**Exercise goal**
Find out how many lines of the listing below include "Image" and report only that number.
>>>>
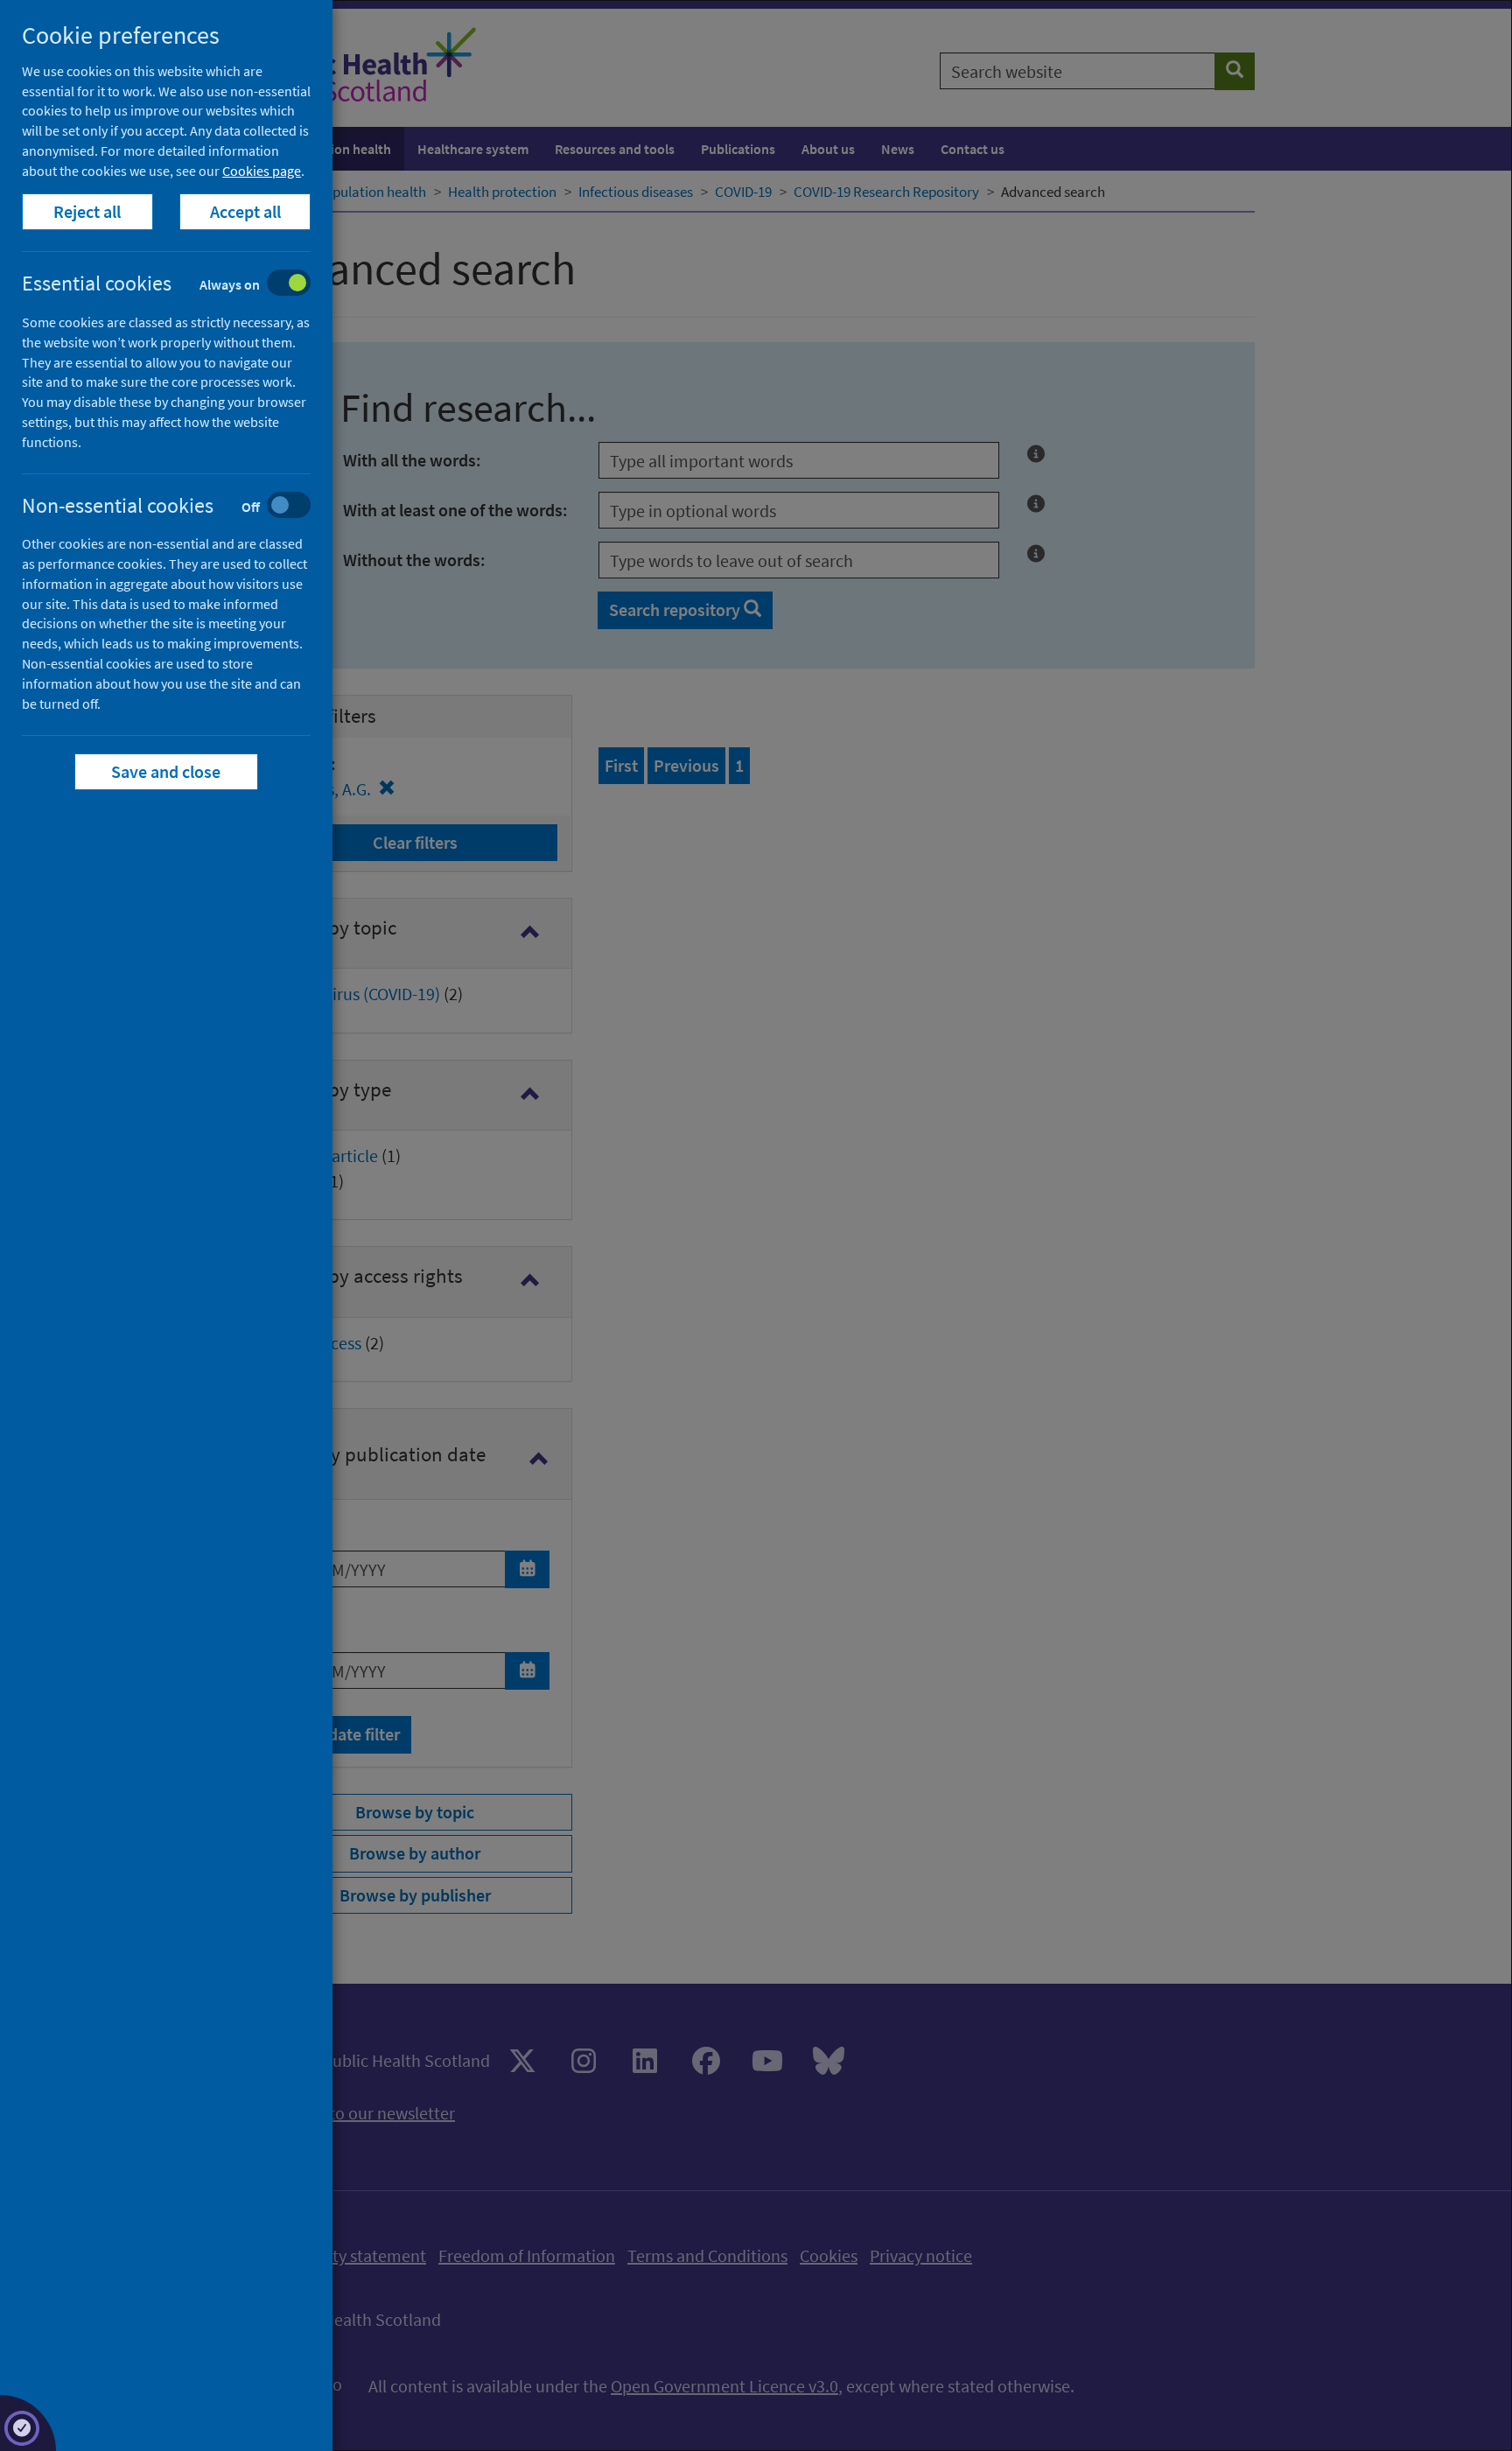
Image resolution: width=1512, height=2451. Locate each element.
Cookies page (261, 170)
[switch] (180, 285)
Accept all (245, 211)
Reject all (88, 211)
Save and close (166, 771)
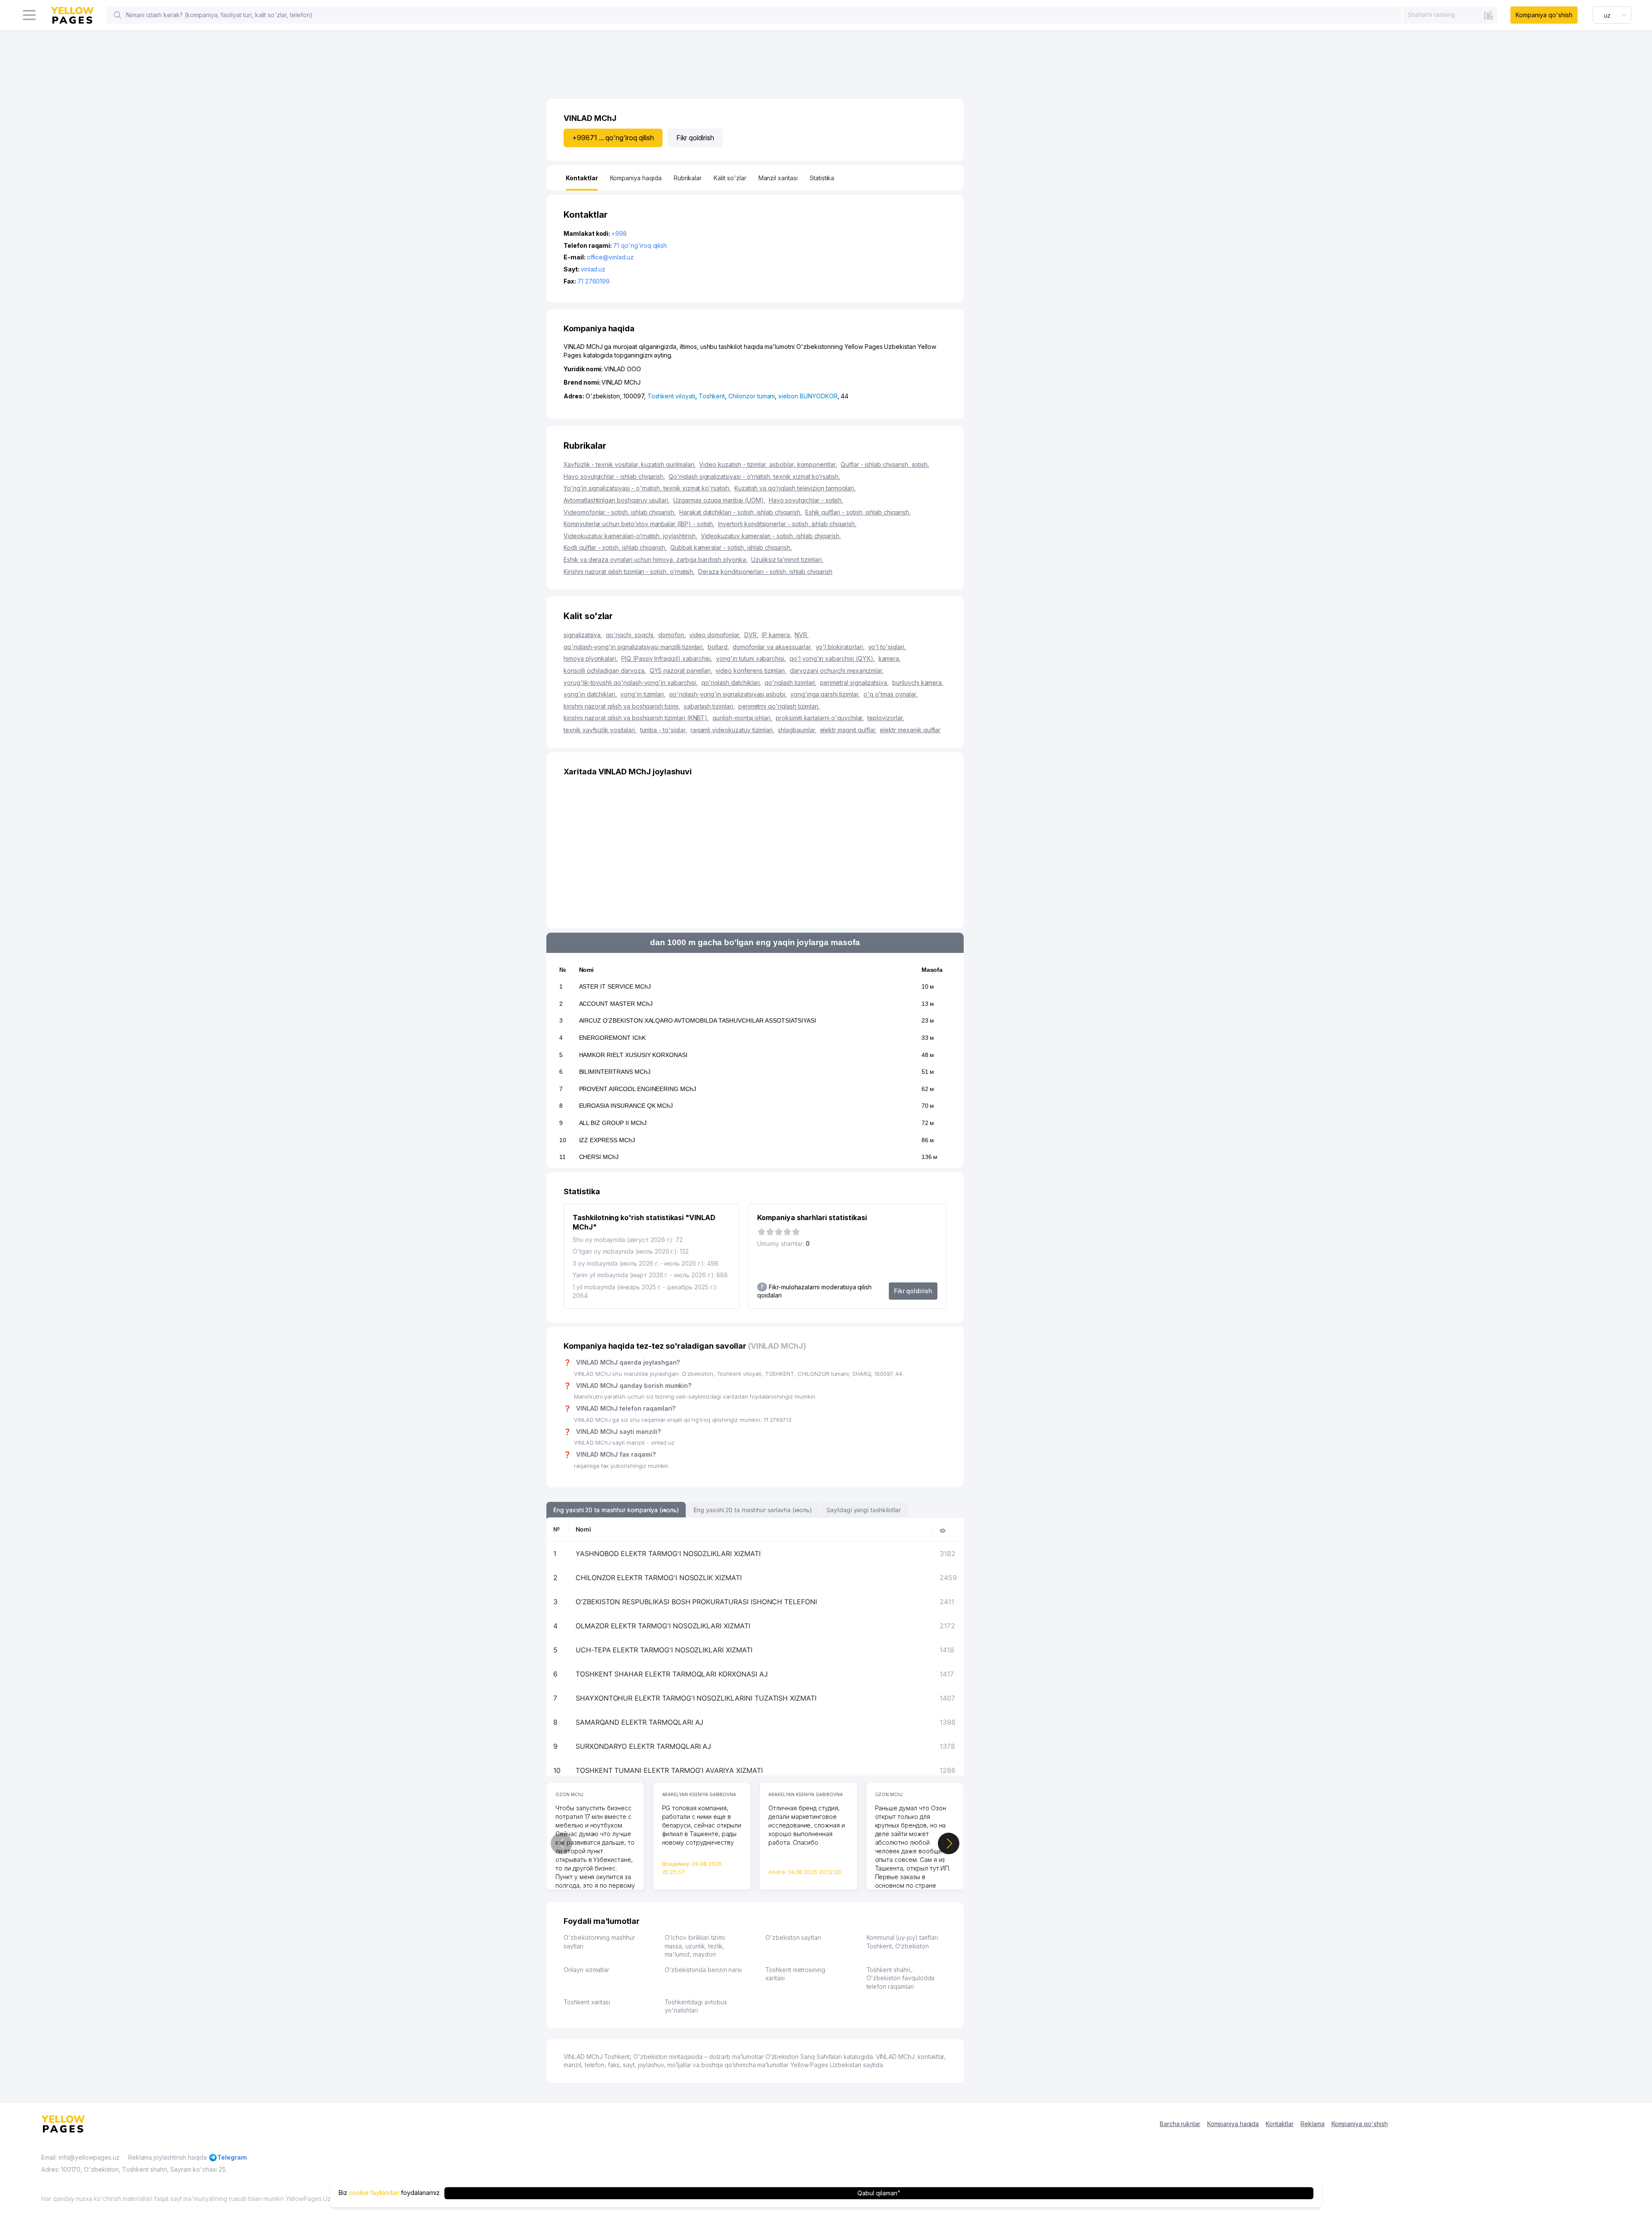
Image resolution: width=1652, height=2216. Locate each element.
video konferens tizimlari (750, 670)
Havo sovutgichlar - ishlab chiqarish (614, 476)
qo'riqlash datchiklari (731, 682)
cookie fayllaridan (374, 2193)
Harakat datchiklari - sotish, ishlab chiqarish (740, 512)
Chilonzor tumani (751, 396)
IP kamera (777, 634)
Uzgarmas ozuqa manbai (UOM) (719, 500)
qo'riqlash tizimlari (790, 682)
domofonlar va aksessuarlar (772, 646)
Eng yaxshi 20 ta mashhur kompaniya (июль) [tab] (616, 1509)
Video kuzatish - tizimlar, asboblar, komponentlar (768, 464)
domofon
<<<<
**Answer to the exercise**
2